> **EXERCISE GOAL**:
Reproduce verbatim the entries from the line with "Tap the pink swirl orb secret art icon" up to and including the line with "pyautogui.click(x=92, y=431)", omitting the pictures from your answer.

(Entries on where items appear)
◆ ◆ ◆ ◆ ◆ ◆ ◆

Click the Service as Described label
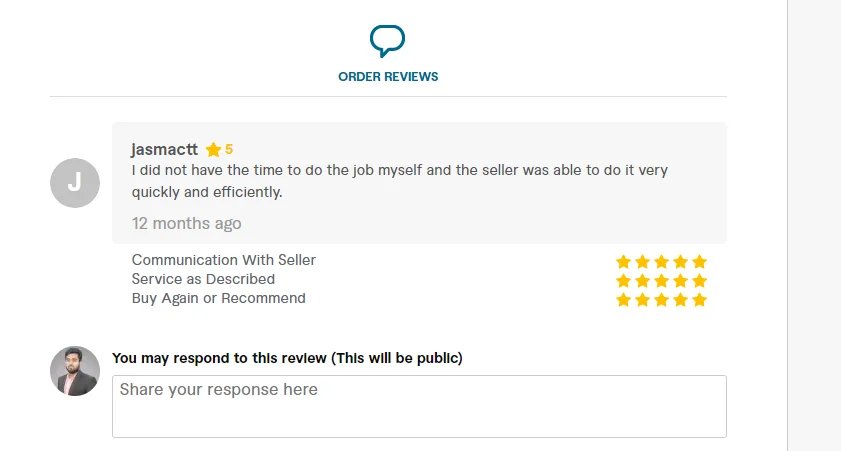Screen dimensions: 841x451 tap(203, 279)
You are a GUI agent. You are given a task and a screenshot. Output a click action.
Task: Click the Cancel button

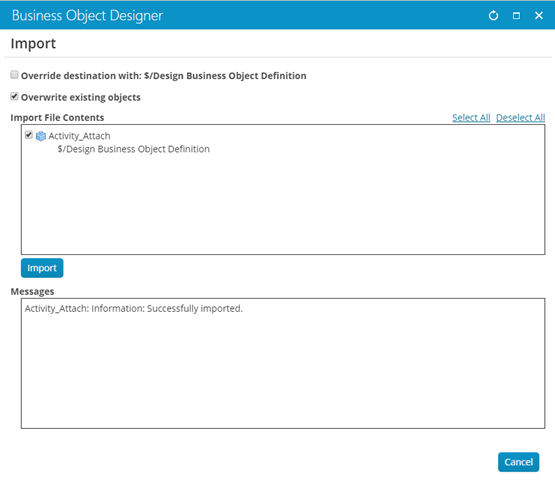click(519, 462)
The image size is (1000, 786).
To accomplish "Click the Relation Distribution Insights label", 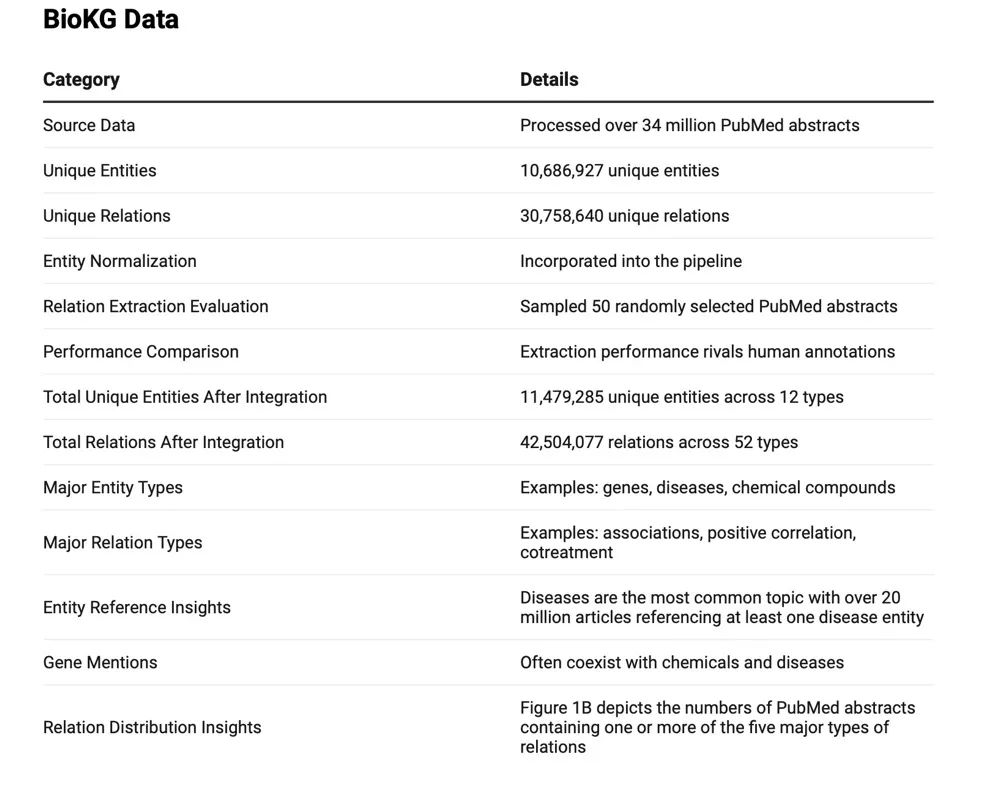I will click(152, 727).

◆ ◆ ◆ ◆ ◆ ◆ ◆

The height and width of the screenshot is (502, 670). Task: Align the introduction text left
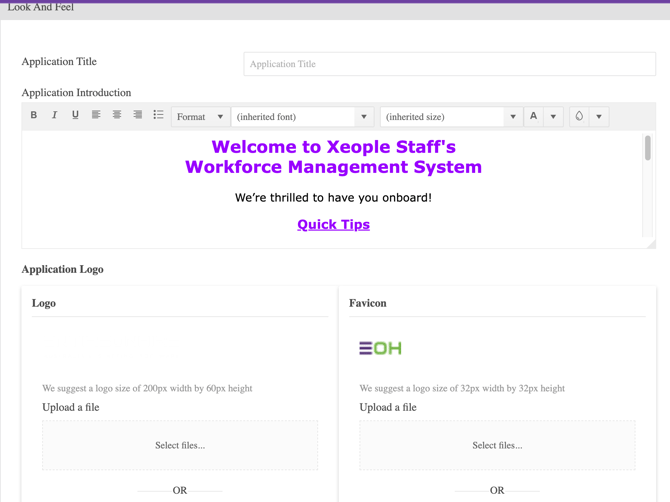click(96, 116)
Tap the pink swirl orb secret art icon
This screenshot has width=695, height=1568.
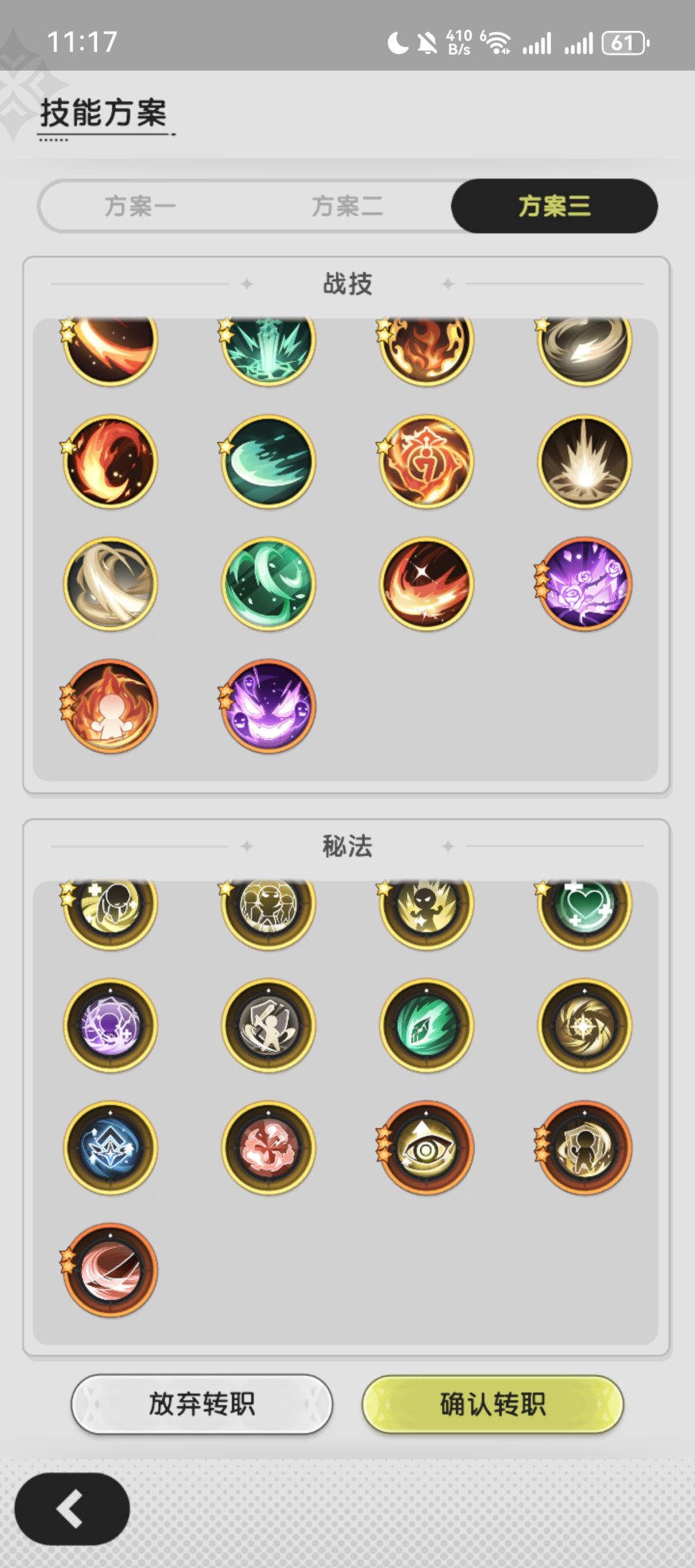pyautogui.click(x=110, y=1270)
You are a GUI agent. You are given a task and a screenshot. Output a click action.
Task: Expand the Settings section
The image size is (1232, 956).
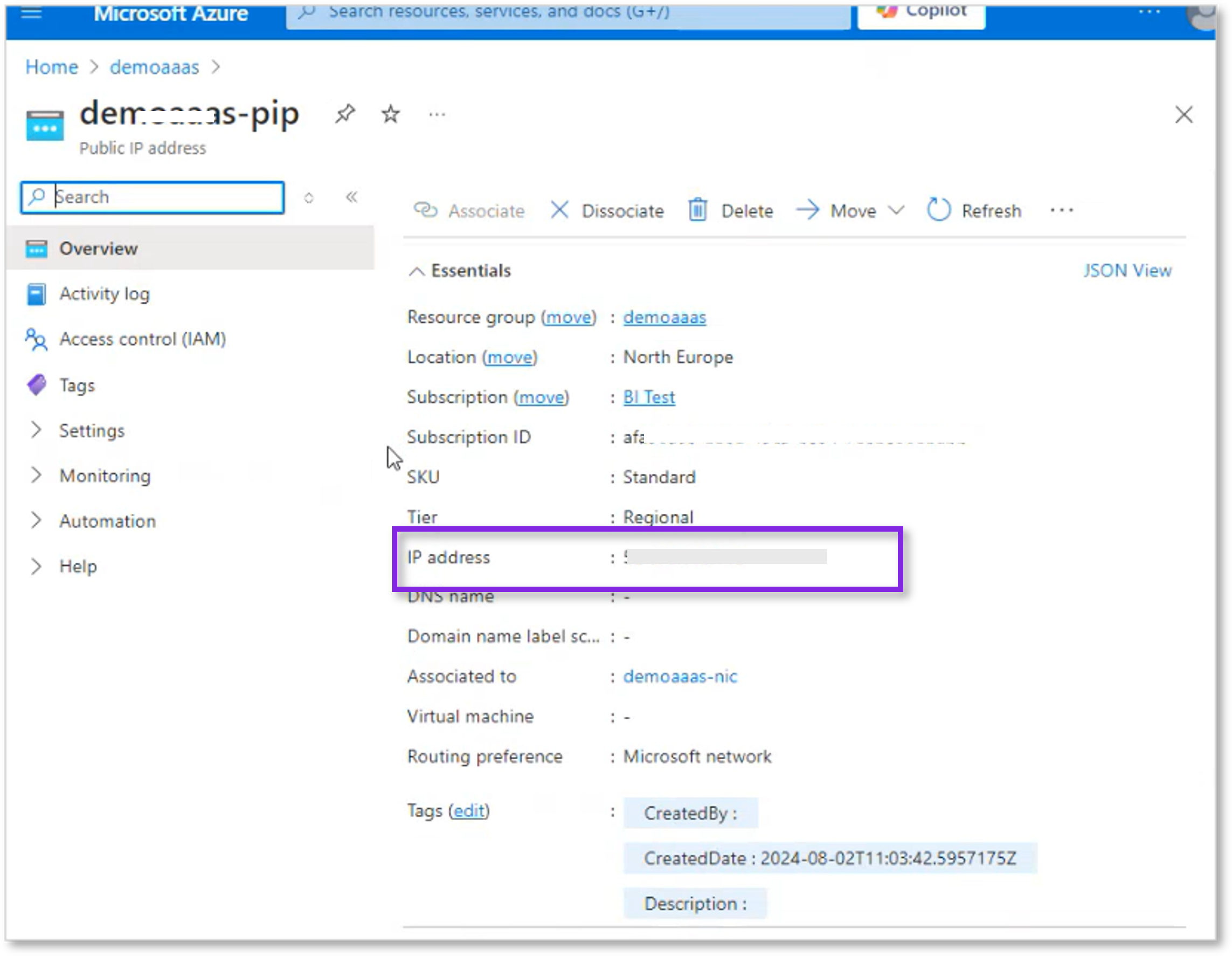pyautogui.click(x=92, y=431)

◆ ◆ ◆ ◆ ◆ ◆ ◆

> **TASK RESPONSE**:
Tap the pink swirl orb secret art icon
This screenshot has width=695, height=1568.
pyautogui.click(x=110, y=1270)
You are a GUI agent. You are given a task and a screenshot. Output a click action.
Task: Expand the Settings section
The image size is (1232, 956).
pyautogui.click(x=92, y=431)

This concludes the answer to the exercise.